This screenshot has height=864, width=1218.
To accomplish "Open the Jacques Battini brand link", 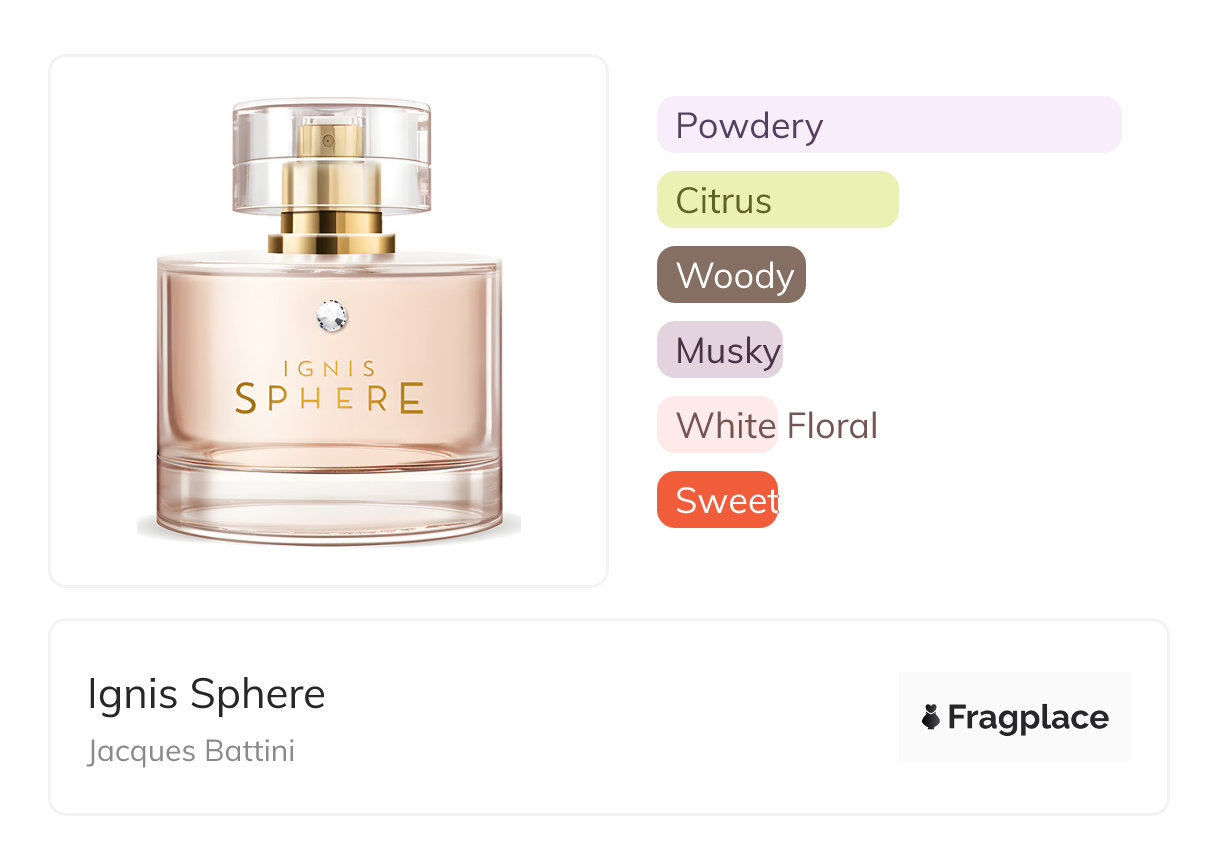I will pos(191,751).
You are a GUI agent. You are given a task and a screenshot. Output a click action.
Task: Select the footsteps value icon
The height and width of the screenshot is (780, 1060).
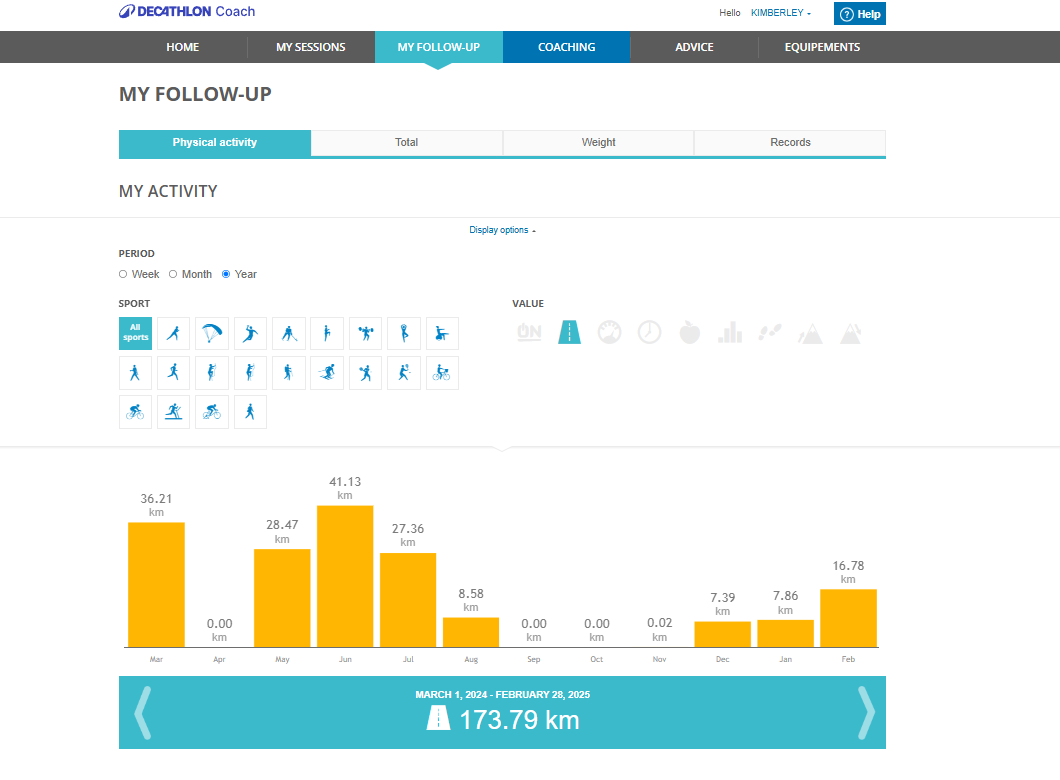click(770, 332)
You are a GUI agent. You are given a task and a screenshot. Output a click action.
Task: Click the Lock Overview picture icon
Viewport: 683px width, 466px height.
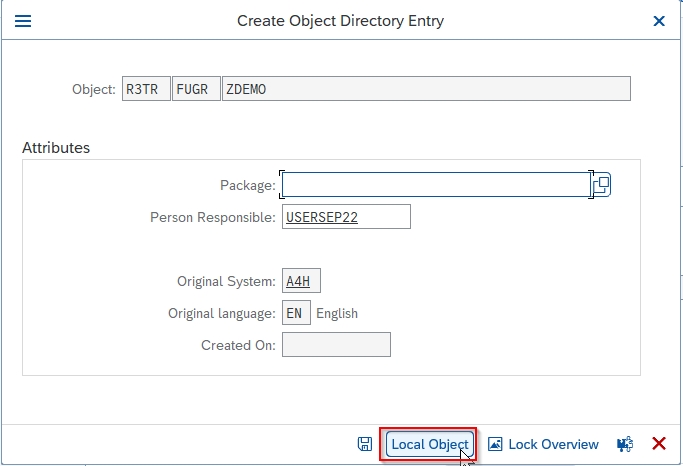(x=495, y=444)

=-=-=-=-=

_Directions for this task_
Your answer should be the lines of the records that hold the string "icon".

_Reply to the exercise_
Task: Select the footsteps value icon
Task: Click the Lock Overview picture icon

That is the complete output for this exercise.